**Task description:** From the text on IL-2 and HIV, write out the passage that begins at the words "IL-2 is produced" and stops after the words "known as aldesleukin.". Copy it word for word.

**Page text:**

-- Opening Marker --

IL-2 is produced by T-cells to activate and recruit parts of the immune system to do their job. In particular, it is thought to stimulate production of the cytokine interferon gamma, and to activate natural killer cells and subsets of T-cells.

Levels of IL-2 tend to fall over time in HIV infection, and low levels are associated with an increased risk of disease progression. Therefore, researchers have studied whether it is beneficial to treat people with HIV with an artificial ‘recombinant’ form of IL-2 to boost immune functioning and delay disease progression. IL-2 may also reduce HIV’s ability to infect macrophages by reducing the number of receptors displayed by these cells. Recombinant IL-2 is also known as aldesleukin.

Availability and dosage

IL-2 is a licensed drug for treating a form of kidney cancer, but its use in people with HIV is unlicensed and experimental. If a doctor agrees to take full responsibility for its use, IL-2 can be prescribed to people with HIV outside of approved indications. Only a handful of people in the United Kingdom are accessing IL-2 in this way.

-- Closing Marker --

Collected data entries:
-- Opening Marker --

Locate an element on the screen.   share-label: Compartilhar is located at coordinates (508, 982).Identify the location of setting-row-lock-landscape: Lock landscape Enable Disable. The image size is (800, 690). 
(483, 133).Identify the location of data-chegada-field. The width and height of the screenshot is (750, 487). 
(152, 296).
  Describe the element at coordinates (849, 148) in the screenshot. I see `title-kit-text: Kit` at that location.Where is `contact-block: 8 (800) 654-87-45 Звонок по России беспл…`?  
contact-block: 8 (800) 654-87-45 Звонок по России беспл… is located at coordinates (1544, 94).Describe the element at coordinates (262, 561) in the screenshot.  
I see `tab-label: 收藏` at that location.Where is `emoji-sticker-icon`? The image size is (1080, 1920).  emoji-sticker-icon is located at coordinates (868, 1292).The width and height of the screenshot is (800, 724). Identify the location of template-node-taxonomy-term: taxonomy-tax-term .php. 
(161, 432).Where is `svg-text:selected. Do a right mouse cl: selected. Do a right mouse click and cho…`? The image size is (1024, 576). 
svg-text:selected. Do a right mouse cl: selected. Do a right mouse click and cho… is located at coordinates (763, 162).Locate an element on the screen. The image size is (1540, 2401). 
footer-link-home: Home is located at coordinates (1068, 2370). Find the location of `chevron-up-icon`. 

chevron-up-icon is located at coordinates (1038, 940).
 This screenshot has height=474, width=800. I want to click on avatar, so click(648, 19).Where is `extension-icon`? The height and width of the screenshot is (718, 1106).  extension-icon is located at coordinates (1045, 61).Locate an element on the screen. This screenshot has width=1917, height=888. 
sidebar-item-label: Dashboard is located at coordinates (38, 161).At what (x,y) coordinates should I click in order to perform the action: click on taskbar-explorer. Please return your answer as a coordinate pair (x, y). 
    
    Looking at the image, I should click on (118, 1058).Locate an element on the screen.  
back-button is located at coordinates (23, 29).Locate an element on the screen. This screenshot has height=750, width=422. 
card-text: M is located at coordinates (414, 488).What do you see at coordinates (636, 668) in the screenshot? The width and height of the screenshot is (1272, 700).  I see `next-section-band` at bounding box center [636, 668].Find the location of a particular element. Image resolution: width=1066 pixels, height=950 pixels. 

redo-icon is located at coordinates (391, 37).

-- Closing Marker --

**Your response:**
IL-2 is produced by T-cells to activate and recruit parts of the immune system to do their job. In particular, it is thought to stimulate production of the cytokine interferon gamma, and to activate natural killer cells and subsets of T-cells.

Levels of IL-2 tend to fall over time in HIV infection, and low levels are associated with an increased risk of disease progression. Therefore, researchers have studied whether it is beneficial to treat people with HIV with an artificial ‘recombinant’ form of IL-2 to boost immune functioning and delay disease progression. IL-2 may also reduce HIV’s ability to infect macrophages by reducing the number of receptors displayed by these cells. Recombinant IL-2 is also known as aldesleukin.